2009年11月に発表された特別仕様車。エンジン排気量が4.0Lから4.4Lに拡大され、最高出力450馬力を発生する。樹脂製リアウインドウを採用するとともに、エアコン、オーディオ、ナビゲーション、リアシートを省略することにより、車重は140kg軽量化されて1,490kgとなった。チタン製エキゾーストシステムやロールバー、消火器が装備され、ブレーキは前6ピストン、後ろ4ピストンの大型のものが採用する。トランスミッションは7速DCTのみ。

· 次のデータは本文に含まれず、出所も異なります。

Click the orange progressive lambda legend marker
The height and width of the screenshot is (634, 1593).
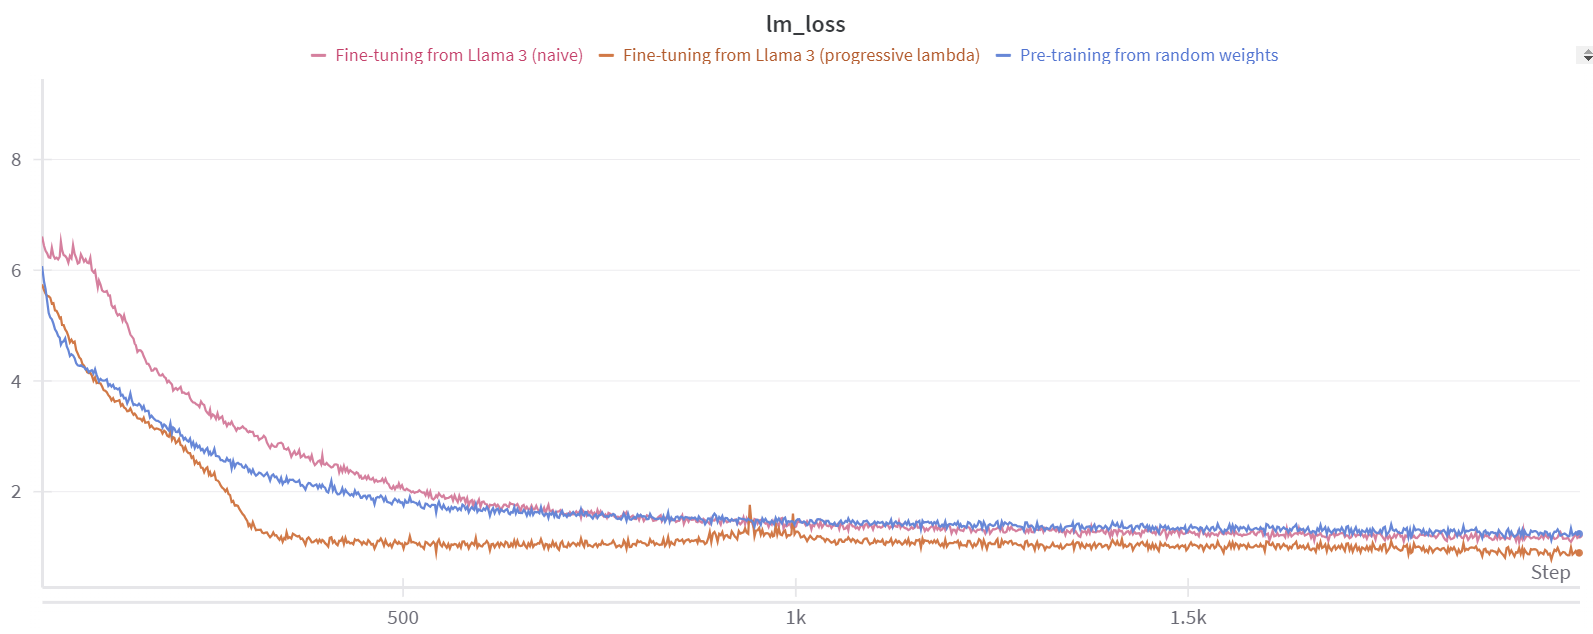tap(606, 56)
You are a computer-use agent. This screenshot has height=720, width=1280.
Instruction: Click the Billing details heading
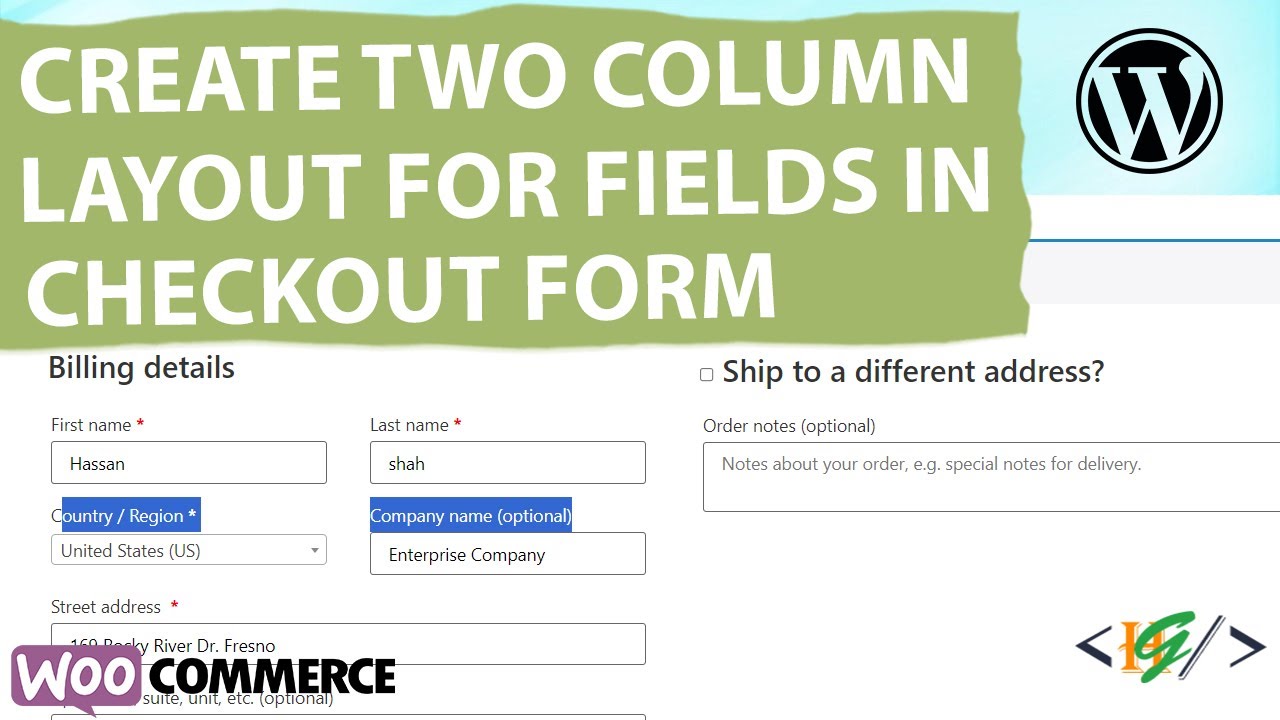pos(142,368)
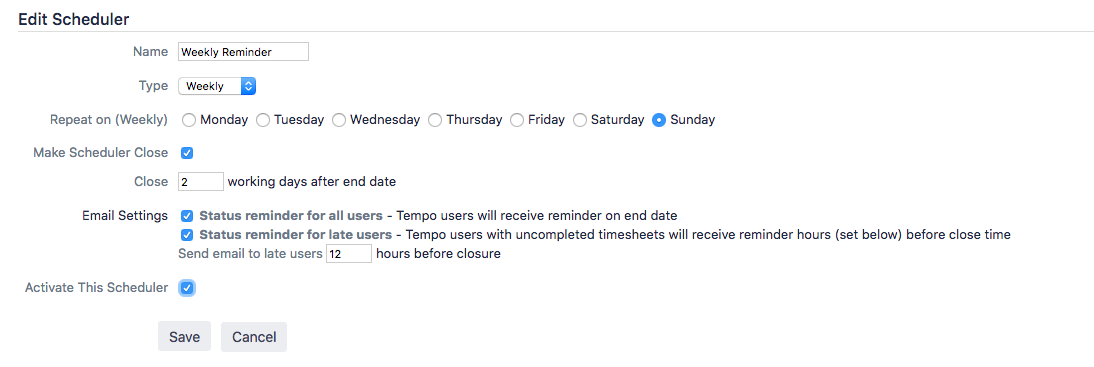Select the Thursday radio button
The height and width of the screenshot is (367, 1094).
(x=435, y=120)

2010年5月からドイツでの販売が開始され、同年夏頃には他国への出荷が始まった。ドイツでの価格は11万5,000ユーロ。合計135台が生産された。
2013年12月に発表された。3シリーズの2ドアモデルが「4シリーズ」として独立したため、5代目M3は4ドアセダンのみの展開となり、クーペおよびカブリオレは「M4」に移行した。

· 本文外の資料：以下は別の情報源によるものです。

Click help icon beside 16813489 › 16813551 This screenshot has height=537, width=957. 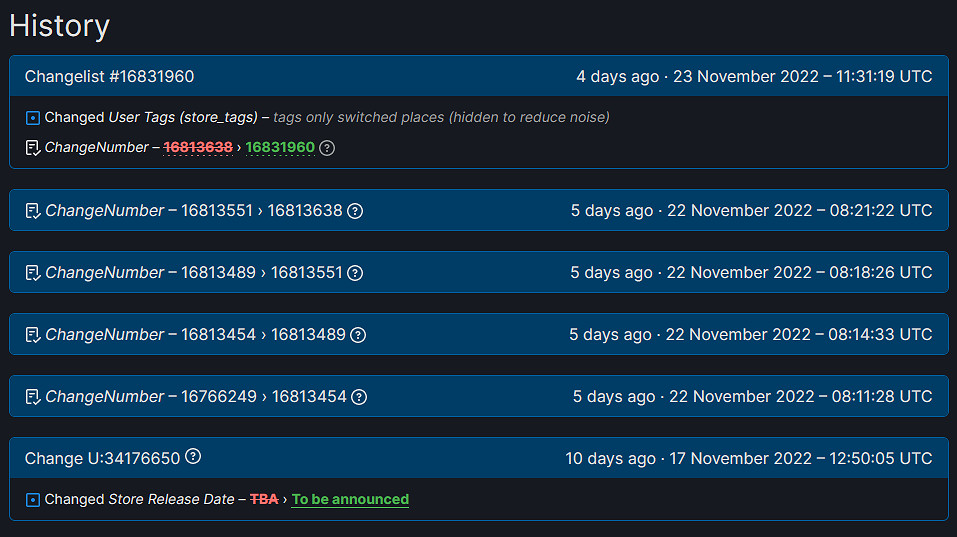pos(355,273)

先代のV型8気筒エンジンから直列6気筒エンジンに回帰し、M3としては初めてターボエンジンが搭載された。直列6気筒ツインターボエンジンの「S55B30A」型は最高出力431馬力、最大トルク56.1kgmを発生し、先代と比較して燃費も大幅に改善された。ターボ化により最大トルクは先代と比較して5割増しとなる一方、燃費は排気量の縮小により25-30%改善し、ユーロ6排ガス規制をクリアしている。軽量化のためにカーボン製のルーフやタワーバー、プロペラシャフトが採用された。

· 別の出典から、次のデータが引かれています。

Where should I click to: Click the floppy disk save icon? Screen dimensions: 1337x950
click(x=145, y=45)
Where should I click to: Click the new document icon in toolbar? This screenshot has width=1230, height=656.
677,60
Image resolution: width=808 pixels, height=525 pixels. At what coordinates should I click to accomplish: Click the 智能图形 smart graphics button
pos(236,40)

5代目M3の開発で強く意識されたのは『サーキットでの走行性能の向上』であった。開発には2012年DTMチャンピオンのブルーノ・スペングラーら、BMWのワークスドライバーが深く関与している。サーキット走行に耐えるために、メインラジエーターとは別にサイドラジエーターが装備され、ターボチャージャーの軸受けには電動クーラントポンプで冷却液が循環されている。
ホイールは標準が18インチであるが、オプションで19インチホイール(27万8,000円)も設定された。また、110万円でカーボンセラミック製ブレーキシステムを搭載できた。
2017年11月生産分から、車体フロア下面への排気微粒子除去装置の装着のために、カーボン製プロペラシャフトがスチール製に変更となる。
2020年9月23日に新型M3が発表され、同時に2021年3月発売予定と報じられた。モデルコードはG80。
前後のタイヤおよびホイールは異径サイズであり、フロント18インチに対してリア19インチ、フロント19インチに対してリア20インチと、フロントに対してリアは1インチ大きいサイズが設定される。
2022年6月23日にはM3史上初となるツーリングモデル(ステーションワゴン)が発表された。グレードはCompetition M xDriveのみで、トランスミッションは8速ステップトロニックのみの設定となる。日本導入は2023年を予定。
2021年1月26日、BMW JAPANはG80型M3およびG82型M4の日本正規導入モデルを発表した。駆動方式は当初FR(後輪駆動)のみで、4輪駆動(xDrive)モデルについては2021年9月3日に追加導入を発表し、同年9月末以降順次納車とした。トランスミッションは8速ステップトロニック(トルクコンバータ式オートマチック)のみで、6速MTは日本仕様には導入されない。ハンドル位置は右側のみとなる。
グレード構成としては、サーキット走行などを見据えて一部の運転支援装備を非装着とし、代わりにMカーボン・セラミック・ブレーキ、Mカーボン・バケット・シートなどを装備した「Track Package」が用意される。
2022年5月24日からBMWオンラインストア限定で、BMW Mの50周年を記念した限定モデルとして、M3の6速MT仕様車に特別装備を施した「M3 M 50th Anniversary Limited」が50台限定で抽選販売された。
2022年7月以降、FRモデルおよび「Track Package」モデルが販売終了となり、「M3 Competition M xDrive」のみの単一グレード展開に変更された。また、同時期にマイナーチェンジを実施した3シリーズ同様にカーブド・ディスプレイが採用されるなど、内装を中心としたリファインが行われた。